• ASSIGNMENT: Before copying, find the line below that contains "You are a computer-use agent."; then return it and all later lines exactly, up to and including the final line, with no pictures.

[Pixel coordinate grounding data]

[Start of section]

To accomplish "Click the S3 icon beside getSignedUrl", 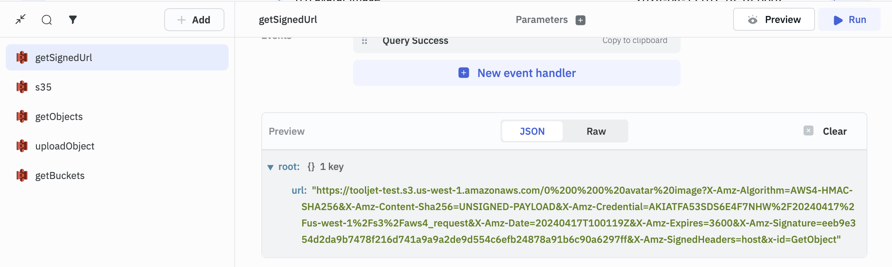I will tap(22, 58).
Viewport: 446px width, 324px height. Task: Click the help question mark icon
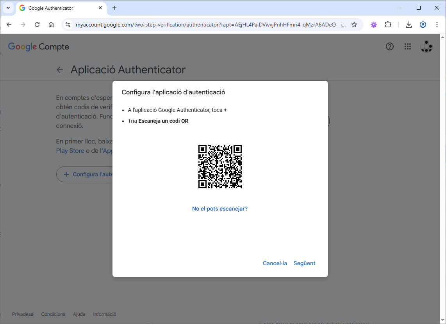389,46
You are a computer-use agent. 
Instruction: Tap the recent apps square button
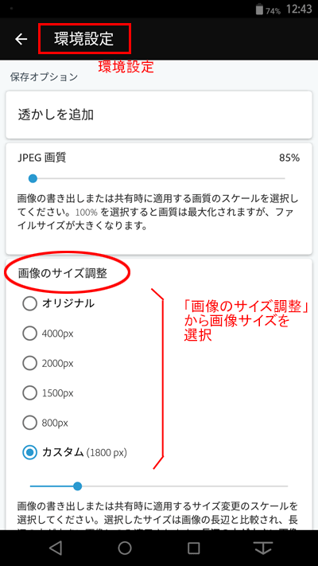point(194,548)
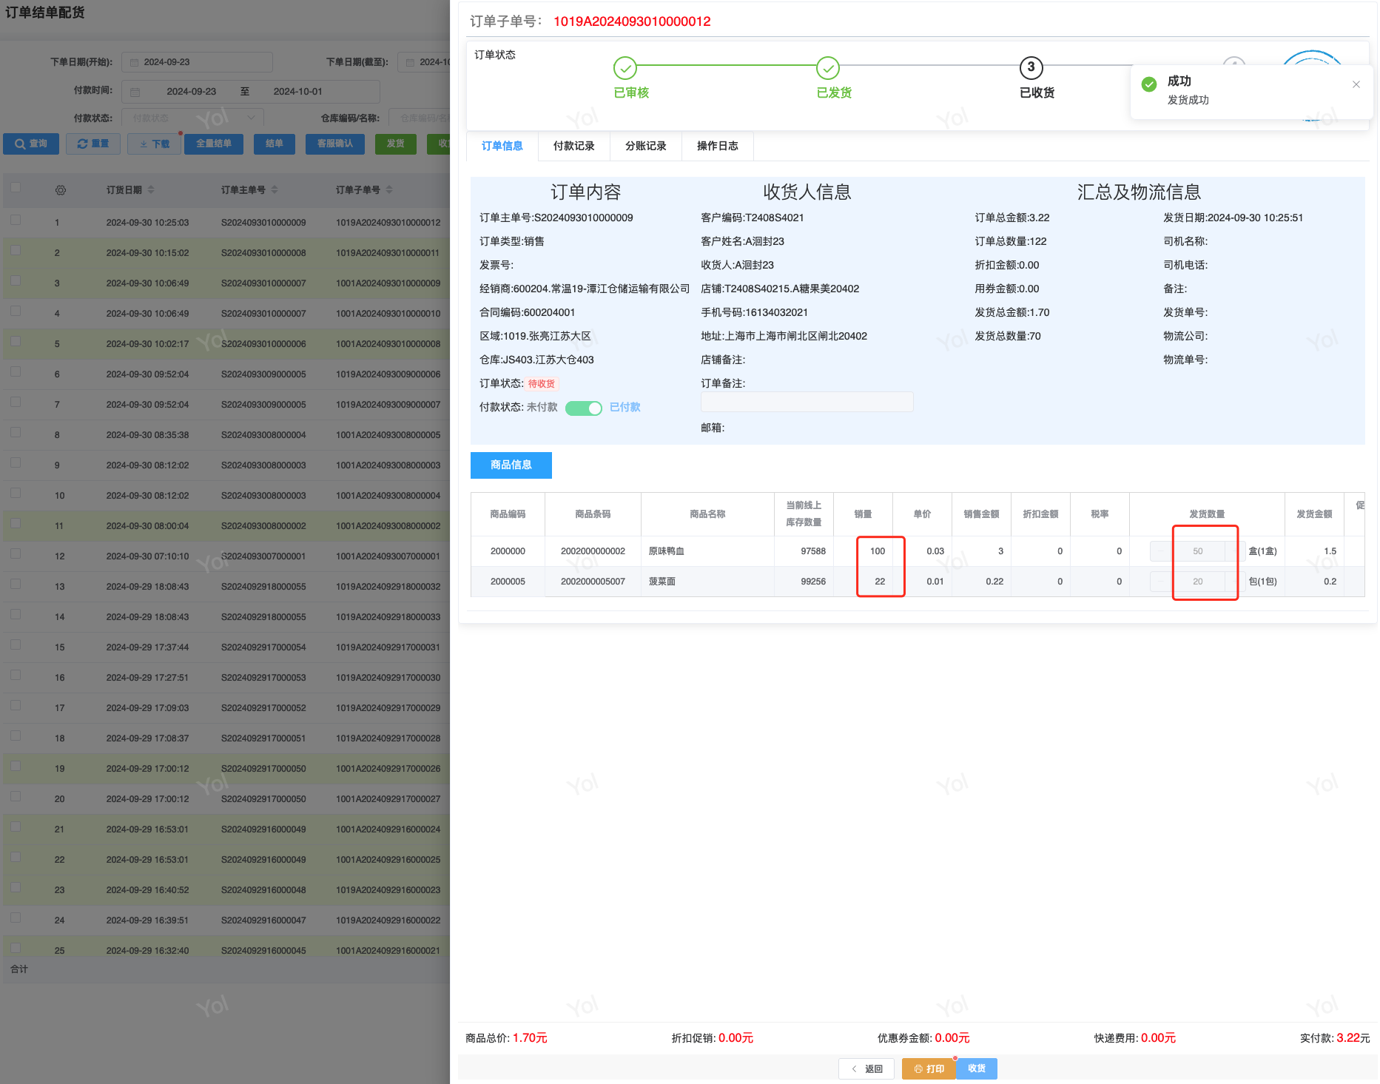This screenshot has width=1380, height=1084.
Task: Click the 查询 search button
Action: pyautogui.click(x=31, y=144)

[End of section]

• TASK SOLUTION:
You are a computer-use agent. 
Instruction: Tap the recent apps square button
point(194,548)
This screenshot has width=1380, height=1084.
Task: Click the 查询 search button
Action: pyautogui.click(x=31, y=144)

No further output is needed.